Katasterexperten in der Mühle

Vermessungs- und Katasterexperten zum zweiten Mal in der Mühle
Am 23. Juli konnte eine Gruppe ehemals in Sachsen-Anhalt tätiger Vermessungs- und Katasterexperten zum zweiten Mal die Gastfreundschaft des Räbker Fördervereins Mühle Liesebach für ihre traditionelle Frühstücksrunde genießen.
Die meisten Gäste erinnerten sich noch gut an ihr erstes Treffen in der Mühle im Jahr 2017. Diesmal begrüßte der Vereinsvorsitzende Klaus Röhr einen noch größeren Teilnehmerkreis. Vierzehn trotz Ruhestand Kontakt pflegende Kollegen, teils von Angehörigen begleitet, waren aus Niedersachsen und Sachsen-Anhalt angereist.
In gewohnt ebenso überzeugender wie humorvoller Weise erläuterte Klaus Röhr die seitdem erzielten Sanierungsfortschritte bei Mühlengebäude- und ‑ausstattung.

Joachim Traumann beim Fachvortrag
Den Schwerpunkt des Treffens bildete ein Fachvortrag von Joachim Traumann aus Warberg über die Vermessung der Grenze zwischen der Bundesrepublik und der DDR. Sie war im Zuge des Grundlagenvertrages von beiden Staaten vereinbart worden und erfolgte in den Jahren 1973 bis 1976.
Joachim Traumann war vom Katasteramt Helmstedt als Leiter eines westdeutschen Vermessungstrupps eingesetzt, um in förmlich festgelegter Zusammenarbeit mit ostdeutschen Vermessern den Grenzverlauf — überwiegend identisch mit der historischen Grenze zwischen dem Königreich Preußen und dem Herzogtum Braunschweig — festzustellen und vermessungstechnisch genau und sicher zu fixieren. Nach der Wende wirkte er, wie die meisten „gelernten“ Niedersachsen und ihre ostdeutschen Kollegen der Frühstücksrunde, in führender Position beim Aufbau eines funktionstüchtigen Vermessungs- und Katasterwesens in Sachsen-Anhalt mit, überwiegend als Behördenleiter des Katasteramtes Haldensleben.
Unter Nutzung der neuen Medientechnik der Mühle vermittelte Joachim Traumann authentisch technische, eigentumsrechtliche, politische und zwischenmenschliche Aspekte dieses einmaligen, historischen Vermessungsprojektes.

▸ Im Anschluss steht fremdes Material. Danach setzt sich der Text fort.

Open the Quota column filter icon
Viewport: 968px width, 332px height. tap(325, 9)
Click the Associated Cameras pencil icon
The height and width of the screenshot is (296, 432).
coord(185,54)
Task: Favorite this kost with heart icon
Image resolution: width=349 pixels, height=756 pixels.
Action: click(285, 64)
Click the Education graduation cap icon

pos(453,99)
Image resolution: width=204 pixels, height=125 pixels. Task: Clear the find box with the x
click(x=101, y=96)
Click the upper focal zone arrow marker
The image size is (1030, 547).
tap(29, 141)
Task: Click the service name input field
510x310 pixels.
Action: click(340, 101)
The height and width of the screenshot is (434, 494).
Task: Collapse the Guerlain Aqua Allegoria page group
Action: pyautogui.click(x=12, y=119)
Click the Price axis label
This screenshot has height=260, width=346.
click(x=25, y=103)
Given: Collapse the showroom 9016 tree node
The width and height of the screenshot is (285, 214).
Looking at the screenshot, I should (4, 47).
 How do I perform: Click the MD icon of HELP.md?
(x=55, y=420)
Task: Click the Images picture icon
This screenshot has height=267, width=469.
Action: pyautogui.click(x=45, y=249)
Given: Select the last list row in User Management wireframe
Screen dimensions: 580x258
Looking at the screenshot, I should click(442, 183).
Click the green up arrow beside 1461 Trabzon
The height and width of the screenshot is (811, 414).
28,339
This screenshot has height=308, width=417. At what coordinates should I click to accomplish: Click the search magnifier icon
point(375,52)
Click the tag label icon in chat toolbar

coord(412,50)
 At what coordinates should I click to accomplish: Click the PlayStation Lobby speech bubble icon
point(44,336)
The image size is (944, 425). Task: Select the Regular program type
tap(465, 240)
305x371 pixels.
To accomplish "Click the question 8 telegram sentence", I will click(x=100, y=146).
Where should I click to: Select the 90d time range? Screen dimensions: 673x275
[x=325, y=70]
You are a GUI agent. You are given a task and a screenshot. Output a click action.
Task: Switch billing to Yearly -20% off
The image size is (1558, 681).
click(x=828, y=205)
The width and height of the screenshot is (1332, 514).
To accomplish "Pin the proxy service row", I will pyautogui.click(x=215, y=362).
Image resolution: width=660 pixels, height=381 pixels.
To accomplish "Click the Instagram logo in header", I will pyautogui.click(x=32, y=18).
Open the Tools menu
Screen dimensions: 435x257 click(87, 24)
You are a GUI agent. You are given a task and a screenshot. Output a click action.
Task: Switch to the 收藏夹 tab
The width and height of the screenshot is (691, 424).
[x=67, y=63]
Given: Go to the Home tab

Selbstverständlich durfte zum Abschluss eine – wenn auch kurzgefasste – Mühlenführung nicht fehlen.
Ein herzlicher Dank der Teilnehmer gilt dem Förderverein mit seinen aktiven Mitgliedern, besonders Klaus Röhr und ebenso Roswitha Röhr, die das Frühstück mit einem leckeren selbstgebackenen Apfelkuchen krönte.
Zusatz des Vorsitzenden des Mühlenvereins:
- Ein aufrichtiger Dank an den Teilnehmerkreis für die Spenden, die linear in die Instandsetzung der Anlage eingesetzt werden.